### What is needed:
In full and unchanged, set down the entries that follow, with no images.
Segment Start: Dataset content
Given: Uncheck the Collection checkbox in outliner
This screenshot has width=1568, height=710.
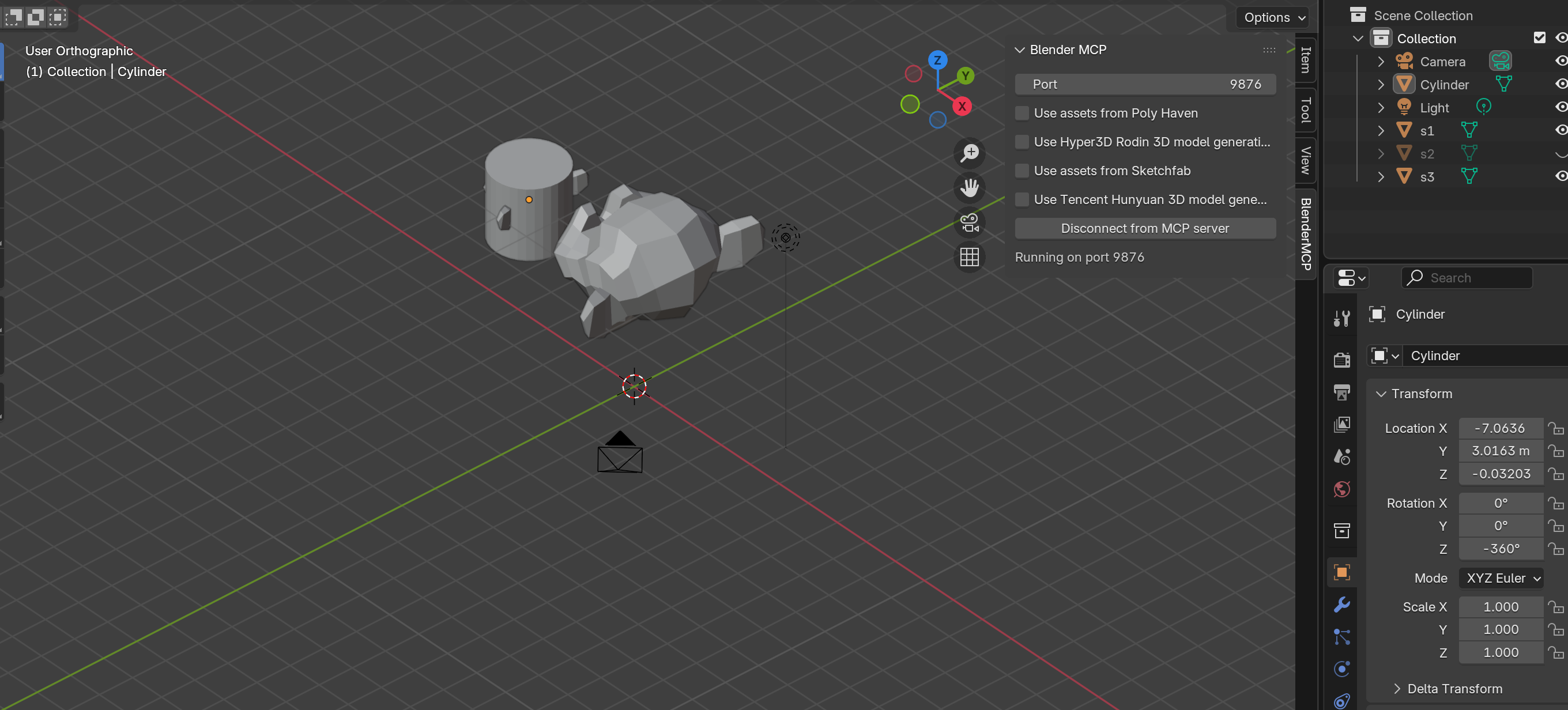Looking at the screenshot, I should pyautogui.click(x=1540, y=37).
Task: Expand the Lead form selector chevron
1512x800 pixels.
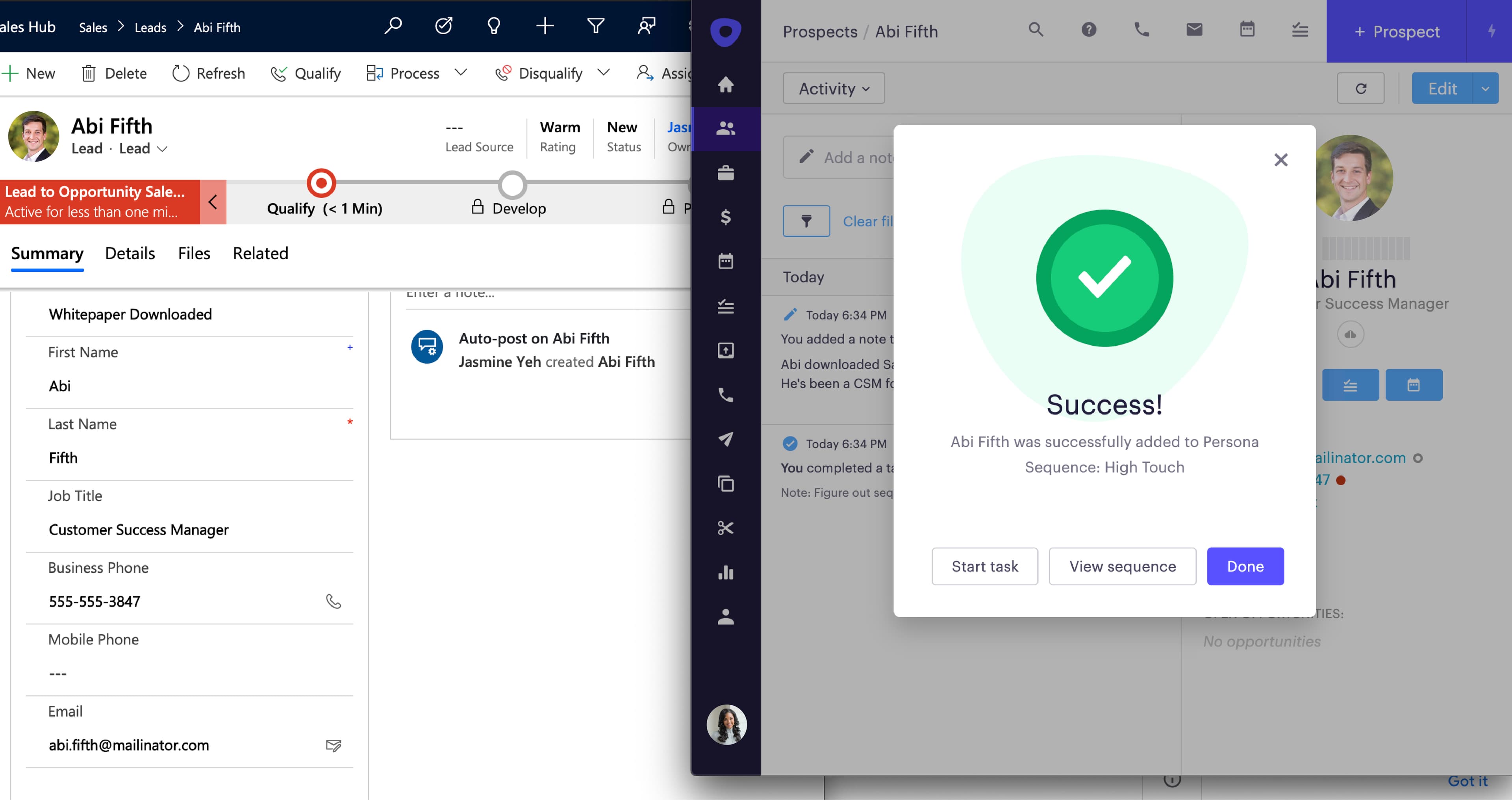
Segment End: Dataset content
### Exercise result:
Given: Uncheck the Collection checkbox in outliner
This screenshot has width=1568, height=710.
Looking at the screenshot, I should pyautogui.click(x=1540, y=37).
Task: Expand the Lead form selector chevron
1512x800 pixels.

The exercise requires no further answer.